Im Rhythmus der Pedale

Für viele Menschen ist das Fahrrad mehr als ein Fortbewegungsmittel. Sie verbinden damit Gefühle von Freiheit und Glück. Gedanken zu einer besonderen Art des Unterwegsseins.

Wer mit dem Rad unterwegs ist, ist den Einflüssen der Natur direkt ausgesetzt – kann aber auch ihre Schönheit mit allen Sinnen auf sich wirken lassen.
Wer mit dem Rad unterwegs ist, ist den Einflüssen der Natur direkt ausgesetzt – kann aber auch ihre Schönheit mit allen Sinnen auf sich wirken lassen.ARochau

Manchmal läuft es richtig rund. Da gleitet das Rad über glatten Asphalt, die Steigung ist mäßig, der Autoverkehr weit weg und der Wind kühlt. In solchen Momenten ist Radfahren ein Gottesgeschenk.

Aber natürlich gibt es auch die Zeiten, in denen der Regen ins Gesicht peitscht, die Autos sich gefährlich vorbeidrängeln und der Berg sich ewig hinzieht. Dann wird jeder Tritt zur Mühsal und man fragt sich, warum man sich das Ganze eigentlich antut.

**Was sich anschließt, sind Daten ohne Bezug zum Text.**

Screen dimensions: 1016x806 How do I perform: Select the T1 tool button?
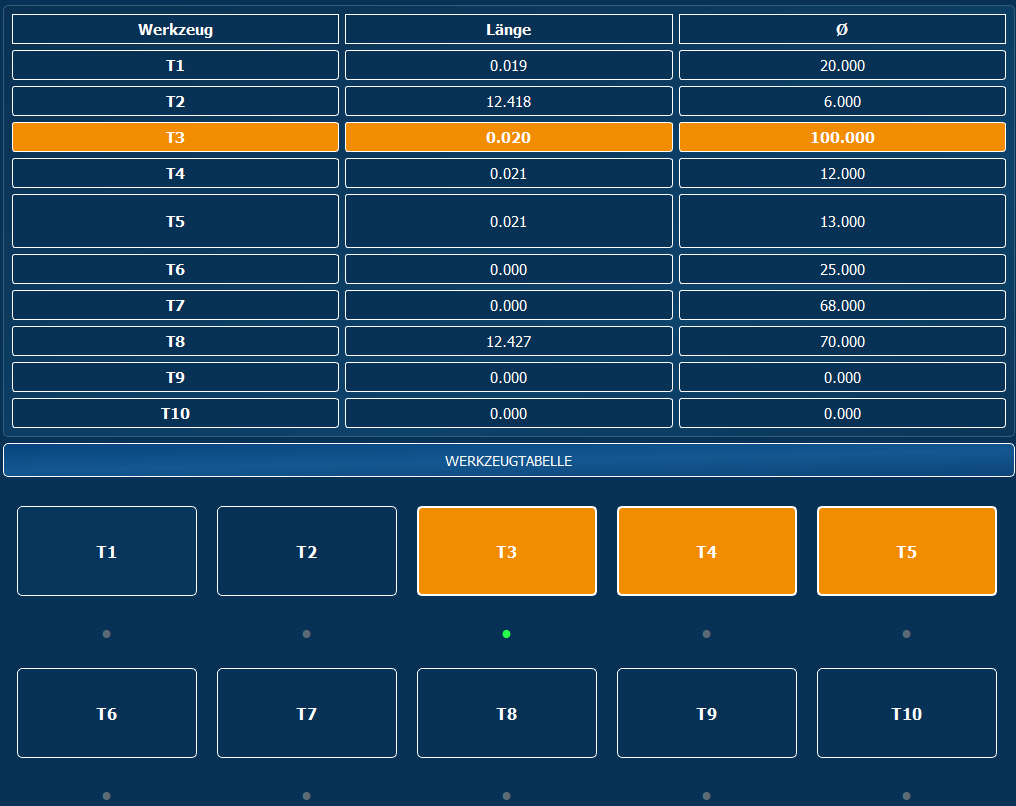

Radfahren als Übung in spiritueller Gelassenheit

Radfahren mit seinen Höhen und Tiefen – ein Bild des Lebens mit Aspekten, die theologisch zu betrachten sich durchaus lohnt.
Zum Beispiel die direkte sinnliche Erfahrung. Nicht nur Hitze und Kälte, Sonnenschein und Regen und alle Abstufungen dazwischen nimmt man auf dem Rad als Teil der Schöpfung ganz unmittelbar wahr. Auch die körperliche Anstrengung, mit der man aufs Ziel zuradelt, gehört dazu – und damit verbunden Stolz oder Demut, je nachdem. So kann Radfahren zu einer Übung in spiritueller Gelassenheit werden. Oder zu einem großen Jubel über das, was unser Körper und unsere Sinne alles können.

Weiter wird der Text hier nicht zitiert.